--- WHAT YOU SHOULD DO ---
Copy every line below precisely, leaving nothing out.

Segment Start: RECORDS FOR THIS TASK

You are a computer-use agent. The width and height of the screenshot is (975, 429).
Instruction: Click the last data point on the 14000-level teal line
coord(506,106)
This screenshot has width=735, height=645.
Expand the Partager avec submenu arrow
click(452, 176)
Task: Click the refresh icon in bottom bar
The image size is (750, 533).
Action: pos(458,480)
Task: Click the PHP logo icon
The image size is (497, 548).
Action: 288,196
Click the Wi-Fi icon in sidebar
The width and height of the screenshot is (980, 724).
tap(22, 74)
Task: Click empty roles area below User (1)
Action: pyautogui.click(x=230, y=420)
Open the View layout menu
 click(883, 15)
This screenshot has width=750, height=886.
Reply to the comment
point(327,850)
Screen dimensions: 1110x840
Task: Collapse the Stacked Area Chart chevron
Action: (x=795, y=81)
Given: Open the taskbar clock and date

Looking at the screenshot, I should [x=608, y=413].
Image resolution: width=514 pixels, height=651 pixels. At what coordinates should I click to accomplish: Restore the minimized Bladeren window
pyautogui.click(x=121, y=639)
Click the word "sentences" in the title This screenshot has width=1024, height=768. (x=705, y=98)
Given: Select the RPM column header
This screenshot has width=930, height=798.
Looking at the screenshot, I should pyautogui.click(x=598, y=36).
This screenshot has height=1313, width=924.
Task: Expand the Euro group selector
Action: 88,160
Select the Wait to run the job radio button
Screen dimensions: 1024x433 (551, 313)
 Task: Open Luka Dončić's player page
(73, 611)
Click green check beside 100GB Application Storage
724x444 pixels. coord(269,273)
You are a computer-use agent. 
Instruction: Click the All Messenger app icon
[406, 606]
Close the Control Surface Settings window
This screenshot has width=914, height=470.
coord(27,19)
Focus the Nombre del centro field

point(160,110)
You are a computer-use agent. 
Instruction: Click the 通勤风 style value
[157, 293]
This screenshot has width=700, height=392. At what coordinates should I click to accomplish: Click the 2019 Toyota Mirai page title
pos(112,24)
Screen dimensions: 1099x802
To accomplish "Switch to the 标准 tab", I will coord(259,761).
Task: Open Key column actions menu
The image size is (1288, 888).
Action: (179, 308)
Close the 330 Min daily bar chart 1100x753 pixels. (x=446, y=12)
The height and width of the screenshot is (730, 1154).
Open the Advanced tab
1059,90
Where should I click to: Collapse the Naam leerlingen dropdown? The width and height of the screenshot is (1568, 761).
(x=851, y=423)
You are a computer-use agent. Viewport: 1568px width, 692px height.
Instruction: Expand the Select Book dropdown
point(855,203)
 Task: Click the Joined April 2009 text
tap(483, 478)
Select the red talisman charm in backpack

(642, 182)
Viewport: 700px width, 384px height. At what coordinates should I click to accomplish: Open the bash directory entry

Segment End: RECORDS FOR THIS TASK

--- ANSWER TO THIS EXERCISE ---
You are a computer-use agent. The width and height of the screenshot is (975, 429).
Instruction: Click the last data point on the 14000-level teal line
coord(506,106)
This screenshot has width=735, height=645.
Expand the Partager avec submenu arrow
click(452, 176)
Task: Click the refresh icon in bottom bar
The image size is (750, 533).
Action: pos(458,480)
Task: Click the PHP logo icon
The image size is (497, 548).
Action: 288,196
Click the Wi-Fi icon in sidebar
The width and height of the screenshot is (980, 724).
tap(22, 74)
Task: Click empty roles area below User (1)
Action: pyautogui.click(x=230, y=420)
Open the View layout menu
 click(883, 15)
This screenshot has width=750, height=886.
Reply to the comment
point(327,850)
Screen dimensions: 1110x840
Task: Collapse the Stacked Area Chart chevron
Action: (x=795, y=81)
Given: Open the taskbar clock and date

Looking at the screenshot, I should [x=608, y=413].
Image resolution: width=514 pixels, height=651 pixels. At what coordinates should I click to accomplish: Restore the minimized Bladeren window
pyautogui.click(x=121, y=639)
Click the word "sentences" in the title This screenshot has width=1024, height=768. (x=705, y=98)
Given: Select the RPM column header
This screenshot has width=930, height=798.
Looking at the screenshot, I should pyautogui.click(x=598, y=36).
This screenshot has height=1313, width=924.
Task: Expand the Euro group selector
Action: 88,160
Select the Wait to run the job radio button
Screen dimensions: 1024x433 (551, 313)
 Task: Open Luka Dončić's player page
(73, 611)
Click green check beside 100GB Application Storage
724x444 pixels. coord(269,273)
You are a computer-use agent. 
Instruction: Click the All Messenger app icon
[406, 606]
Close the Control Surface Settings window
This screenshot has width=914, height=470.
coord(27,19)
Focus the Nombre del centro field

point(160,110)
You are a computer-use agent. 
Instruction: Click the 通勤风 style value
[157, 293]
This screenshot has width=700, height=392. At what coordinates should I click to accomplish: Click the 2019 Toyota Mirai page title
pos(112,24)
Screen dimensions: 1099x802
To accomplish "Switch to the 标准 tab", I will coord(259,761).
Task: Open Key column actions menu
The image size is (1288, 888).
Action: (179, 308)
Close the 330 Min daily bar chart 1100x753 pixels. (x=446, y=12)
The height and width of the screenshot is (730, 1154).
Open the Advanced tab
1059,90
Where should I click to: Collapse the Naam leerlingen dropdown? The width and height of the screenshot is (1568, 761).
(x=851, y=423)
You are a computer-use agent. Viewport: 1568px width, 692px height.
Instruction: Expand the Select Book dropdown
point(855,203)
 Task: Click the Joined April 2009 text
tap(483, 478)
Select the red talisman charm in backpack

(642, 182)
Viewport: 700px width, 384px height. At what coordinates should I click to accomplish: Open the bash directory entry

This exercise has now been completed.